[Stored records]
=======
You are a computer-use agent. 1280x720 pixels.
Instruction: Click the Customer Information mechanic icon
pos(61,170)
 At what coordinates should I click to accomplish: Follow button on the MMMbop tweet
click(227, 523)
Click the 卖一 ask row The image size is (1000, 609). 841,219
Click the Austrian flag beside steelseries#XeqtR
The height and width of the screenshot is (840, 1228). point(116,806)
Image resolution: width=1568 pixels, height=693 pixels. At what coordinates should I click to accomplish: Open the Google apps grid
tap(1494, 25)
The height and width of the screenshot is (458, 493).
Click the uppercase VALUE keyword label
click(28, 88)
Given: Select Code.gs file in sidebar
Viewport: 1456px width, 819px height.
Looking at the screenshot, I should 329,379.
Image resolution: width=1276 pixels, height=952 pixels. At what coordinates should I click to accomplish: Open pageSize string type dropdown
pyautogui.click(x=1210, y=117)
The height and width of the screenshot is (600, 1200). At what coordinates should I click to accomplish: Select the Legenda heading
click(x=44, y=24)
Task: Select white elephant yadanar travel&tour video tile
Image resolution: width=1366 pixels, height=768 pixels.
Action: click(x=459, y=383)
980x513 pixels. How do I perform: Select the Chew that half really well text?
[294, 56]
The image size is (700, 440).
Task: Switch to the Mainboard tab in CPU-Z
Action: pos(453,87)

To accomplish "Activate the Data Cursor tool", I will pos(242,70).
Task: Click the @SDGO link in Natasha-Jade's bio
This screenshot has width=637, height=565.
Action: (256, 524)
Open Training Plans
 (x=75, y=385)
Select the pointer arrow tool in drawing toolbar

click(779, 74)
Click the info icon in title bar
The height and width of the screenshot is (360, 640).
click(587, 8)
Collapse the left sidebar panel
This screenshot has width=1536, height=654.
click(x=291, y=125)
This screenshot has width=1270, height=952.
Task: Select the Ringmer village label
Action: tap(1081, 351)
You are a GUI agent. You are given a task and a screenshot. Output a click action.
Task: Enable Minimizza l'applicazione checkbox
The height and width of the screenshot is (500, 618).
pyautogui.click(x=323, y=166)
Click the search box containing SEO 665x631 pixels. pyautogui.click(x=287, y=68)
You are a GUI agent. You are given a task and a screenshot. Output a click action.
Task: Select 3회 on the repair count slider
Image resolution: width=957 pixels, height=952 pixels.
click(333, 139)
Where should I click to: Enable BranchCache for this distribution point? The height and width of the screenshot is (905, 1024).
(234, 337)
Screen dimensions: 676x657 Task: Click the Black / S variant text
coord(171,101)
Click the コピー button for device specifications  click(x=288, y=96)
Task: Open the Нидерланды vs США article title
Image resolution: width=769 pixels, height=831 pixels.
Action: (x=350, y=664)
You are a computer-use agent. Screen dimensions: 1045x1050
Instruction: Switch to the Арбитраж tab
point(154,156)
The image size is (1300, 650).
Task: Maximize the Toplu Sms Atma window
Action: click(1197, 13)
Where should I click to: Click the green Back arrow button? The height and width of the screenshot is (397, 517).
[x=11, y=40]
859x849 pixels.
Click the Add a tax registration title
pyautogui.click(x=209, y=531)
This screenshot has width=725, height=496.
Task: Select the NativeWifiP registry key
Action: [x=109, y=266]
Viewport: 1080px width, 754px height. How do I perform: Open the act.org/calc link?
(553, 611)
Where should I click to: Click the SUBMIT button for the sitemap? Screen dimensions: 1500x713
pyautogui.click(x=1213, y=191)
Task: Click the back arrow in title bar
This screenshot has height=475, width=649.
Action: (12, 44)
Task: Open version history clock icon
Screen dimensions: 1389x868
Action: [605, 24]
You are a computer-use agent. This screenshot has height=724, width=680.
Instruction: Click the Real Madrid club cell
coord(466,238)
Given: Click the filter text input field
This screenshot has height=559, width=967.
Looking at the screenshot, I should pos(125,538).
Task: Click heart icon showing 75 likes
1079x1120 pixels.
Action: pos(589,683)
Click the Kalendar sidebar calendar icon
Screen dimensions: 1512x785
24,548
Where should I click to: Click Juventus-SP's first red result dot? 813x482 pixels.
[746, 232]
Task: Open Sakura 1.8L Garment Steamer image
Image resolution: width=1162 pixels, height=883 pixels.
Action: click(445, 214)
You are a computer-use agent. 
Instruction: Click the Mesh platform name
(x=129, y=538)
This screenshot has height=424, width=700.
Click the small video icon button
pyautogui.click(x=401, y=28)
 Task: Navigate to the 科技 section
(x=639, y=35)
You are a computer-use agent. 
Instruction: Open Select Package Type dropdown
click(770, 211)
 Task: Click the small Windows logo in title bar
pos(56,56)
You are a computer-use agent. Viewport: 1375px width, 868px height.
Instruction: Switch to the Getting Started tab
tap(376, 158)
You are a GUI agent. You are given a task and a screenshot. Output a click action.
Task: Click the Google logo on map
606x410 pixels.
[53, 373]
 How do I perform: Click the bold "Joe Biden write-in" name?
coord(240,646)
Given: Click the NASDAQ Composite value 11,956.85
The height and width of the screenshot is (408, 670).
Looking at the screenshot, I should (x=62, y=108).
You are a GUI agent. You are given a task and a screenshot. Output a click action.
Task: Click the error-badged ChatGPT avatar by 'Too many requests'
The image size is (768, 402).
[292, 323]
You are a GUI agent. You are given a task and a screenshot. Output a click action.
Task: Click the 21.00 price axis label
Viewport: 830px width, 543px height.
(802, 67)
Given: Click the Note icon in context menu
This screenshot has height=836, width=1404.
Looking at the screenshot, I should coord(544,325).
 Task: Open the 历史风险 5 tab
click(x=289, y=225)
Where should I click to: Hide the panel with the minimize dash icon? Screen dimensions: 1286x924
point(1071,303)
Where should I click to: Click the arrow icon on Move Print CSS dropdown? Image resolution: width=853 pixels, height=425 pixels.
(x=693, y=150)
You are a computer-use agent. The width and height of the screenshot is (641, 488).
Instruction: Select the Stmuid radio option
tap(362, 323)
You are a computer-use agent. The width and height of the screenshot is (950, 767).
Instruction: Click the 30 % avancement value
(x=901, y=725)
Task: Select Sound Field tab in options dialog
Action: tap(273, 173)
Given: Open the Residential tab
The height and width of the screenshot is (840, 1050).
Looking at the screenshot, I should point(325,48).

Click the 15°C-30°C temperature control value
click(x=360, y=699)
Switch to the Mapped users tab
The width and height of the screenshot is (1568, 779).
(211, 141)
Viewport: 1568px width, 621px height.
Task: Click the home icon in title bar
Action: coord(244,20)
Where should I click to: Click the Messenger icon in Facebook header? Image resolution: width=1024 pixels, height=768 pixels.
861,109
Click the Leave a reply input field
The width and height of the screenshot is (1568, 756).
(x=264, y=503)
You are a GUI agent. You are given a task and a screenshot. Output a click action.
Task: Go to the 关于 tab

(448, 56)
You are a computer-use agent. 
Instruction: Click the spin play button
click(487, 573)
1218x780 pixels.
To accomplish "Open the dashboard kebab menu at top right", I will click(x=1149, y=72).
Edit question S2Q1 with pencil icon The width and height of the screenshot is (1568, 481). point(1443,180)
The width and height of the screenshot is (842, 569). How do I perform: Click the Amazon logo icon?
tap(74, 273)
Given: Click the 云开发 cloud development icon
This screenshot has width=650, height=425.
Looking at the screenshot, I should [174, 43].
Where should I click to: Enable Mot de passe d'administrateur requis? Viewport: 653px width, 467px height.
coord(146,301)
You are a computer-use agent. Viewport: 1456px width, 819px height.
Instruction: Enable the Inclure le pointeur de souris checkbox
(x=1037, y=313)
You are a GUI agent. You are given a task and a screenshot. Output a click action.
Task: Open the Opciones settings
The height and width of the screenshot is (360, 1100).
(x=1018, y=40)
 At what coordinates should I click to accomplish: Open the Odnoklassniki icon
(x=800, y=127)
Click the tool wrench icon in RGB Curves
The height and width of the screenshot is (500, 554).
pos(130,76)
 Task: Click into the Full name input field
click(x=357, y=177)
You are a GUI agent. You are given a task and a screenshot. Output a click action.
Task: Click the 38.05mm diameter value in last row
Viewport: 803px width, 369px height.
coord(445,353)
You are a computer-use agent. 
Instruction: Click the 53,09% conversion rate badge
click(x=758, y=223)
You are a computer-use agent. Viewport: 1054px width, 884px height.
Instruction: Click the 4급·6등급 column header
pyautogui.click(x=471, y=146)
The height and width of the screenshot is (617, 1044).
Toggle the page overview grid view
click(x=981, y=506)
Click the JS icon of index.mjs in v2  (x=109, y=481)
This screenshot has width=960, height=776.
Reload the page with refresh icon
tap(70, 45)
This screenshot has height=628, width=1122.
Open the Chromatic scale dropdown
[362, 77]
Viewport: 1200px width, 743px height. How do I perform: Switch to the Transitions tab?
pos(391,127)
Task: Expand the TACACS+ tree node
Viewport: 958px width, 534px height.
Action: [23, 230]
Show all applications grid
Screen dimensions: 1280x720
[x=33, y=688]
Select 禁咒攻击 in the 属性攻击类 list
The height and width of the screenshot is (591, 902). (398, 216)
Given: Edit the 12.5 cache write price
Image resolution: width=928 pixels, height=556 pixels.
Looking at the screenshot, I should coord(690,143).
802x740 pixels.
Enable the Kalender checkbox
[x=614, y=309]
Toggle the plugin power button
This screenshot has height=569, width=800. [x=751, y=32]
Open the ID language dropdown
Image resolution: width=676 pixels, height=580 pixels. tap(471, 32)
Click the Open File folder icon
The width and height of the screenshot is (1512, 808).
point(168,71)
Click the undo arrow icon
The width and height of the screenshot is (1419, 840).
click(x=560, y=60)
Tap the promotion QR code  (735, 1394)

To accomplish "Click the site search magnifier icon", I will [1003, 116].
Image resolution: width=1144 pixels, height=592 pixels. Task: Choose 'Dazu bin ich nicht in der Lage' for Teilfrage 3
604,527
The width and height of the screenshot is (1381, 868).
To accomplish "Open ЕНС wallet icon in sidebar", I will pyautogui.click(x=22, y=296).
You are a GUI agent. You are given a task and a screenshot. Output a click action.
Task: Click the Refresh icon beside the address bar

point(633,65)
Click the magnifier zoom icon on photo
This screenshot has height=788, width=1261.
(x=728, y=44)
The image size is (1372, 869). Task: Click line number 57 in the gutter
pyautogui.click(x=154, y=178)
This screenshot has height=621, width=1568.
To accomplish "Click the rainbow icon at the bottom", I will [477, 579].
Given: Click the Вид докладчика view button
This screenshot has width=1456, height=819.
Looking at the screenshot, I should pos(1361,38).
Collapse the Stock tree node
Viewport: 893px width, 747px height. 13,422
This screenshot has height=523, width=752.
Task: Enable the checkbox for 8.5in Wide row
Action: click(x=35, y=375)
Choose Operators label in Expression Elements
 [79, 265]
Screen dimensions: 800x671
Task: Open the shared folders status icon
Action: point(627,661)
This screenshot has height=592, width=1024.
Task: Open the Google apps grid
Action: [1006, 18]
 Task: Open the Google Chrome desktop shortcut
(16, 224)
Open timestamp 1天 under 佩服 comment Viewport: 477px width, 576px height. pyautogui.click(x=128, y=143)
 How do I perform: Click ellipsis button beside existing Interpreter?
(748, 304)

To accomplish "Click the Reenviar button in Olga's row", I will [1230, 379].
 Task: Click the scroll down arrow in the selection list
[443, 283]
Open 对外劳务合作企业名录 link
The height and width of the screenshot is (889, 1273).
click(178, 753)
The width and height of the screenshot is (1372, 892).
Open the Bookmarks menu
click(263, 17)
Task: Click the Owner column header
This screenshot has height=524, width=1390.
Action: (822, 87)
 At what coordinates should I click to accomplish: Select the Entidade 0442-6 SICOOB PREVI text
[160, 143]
=======
* _TASK ITEM_:
Write out, from the lines above, only those from the line with "is (641, 488)." to the line with "You are a computer-use agent. Viewport: 1456px", exactly as given, including the first and the last.

* _REPLY TO THE TASK_:
You are a computer-use agent. The width and height of the screenshot is (641, 488).
Instruction: Select the Stmuid radio option
tap(362, 323)
You are a computer-use agent. The width and height of the screenshot is (950, 767).
Instruction: Click the 30 % avancement value
(x=901, y=725)
Task: Select Sound Field tab in options dialog
Action: tap(273, 173)
Given: Open the Residential tab
The height and width of the screenshot is (840, 1050).
Looking at the screenshot, I should point(325,48).

Click the 15°C-30°C temperature control value
click(x=360, y=699)
Switch to the Mapped users tab
The width and height of the screenshot is (1568, 779).
(211, 141)
Viewport: 1568px width, 621px height.
Task: Click the home icon in title bar
Action: coord(244,20)
Where should I click to: Click the Messenger icon in Facebook header? Image resolution: width=1024 pixels, height=768 pixels.
861,109
Click the Leave a reply input field
The width and height of the screenshot is (1568, 756).
(x=264, y=503)
You are a GUI agent. You are given a task and a screenshot. Output a click action.
Task: Go to the 关于 tab

(448, 56)
You are a computer-use agent. 
Instruction: Click the spin play button
click(487, 573)
1218x780 pixels.
To accomplish "Open the dashboard kebab menu at top right", I will click(x=1149, y=72).
Edit question S2Q1 with pencil icon The width and height of the screenshot is (1568, 481). point(1443,180)
The width and height of the screenshot is (842, 569). How do I perform: Click the Amazon logo icon?
tap(74, 273)
Given: Click the 云开发 cloud development icon
This screenshot has width=650, height=425.
Looking at the screenshot, I should [174, 43].
Where should I click to: Enable Mot de passe d'administrateur requis? Viewport: 653px width, 467px height.
coord(146,301)
You are a computer-use agent. Viewport: 1456px width, 819px height.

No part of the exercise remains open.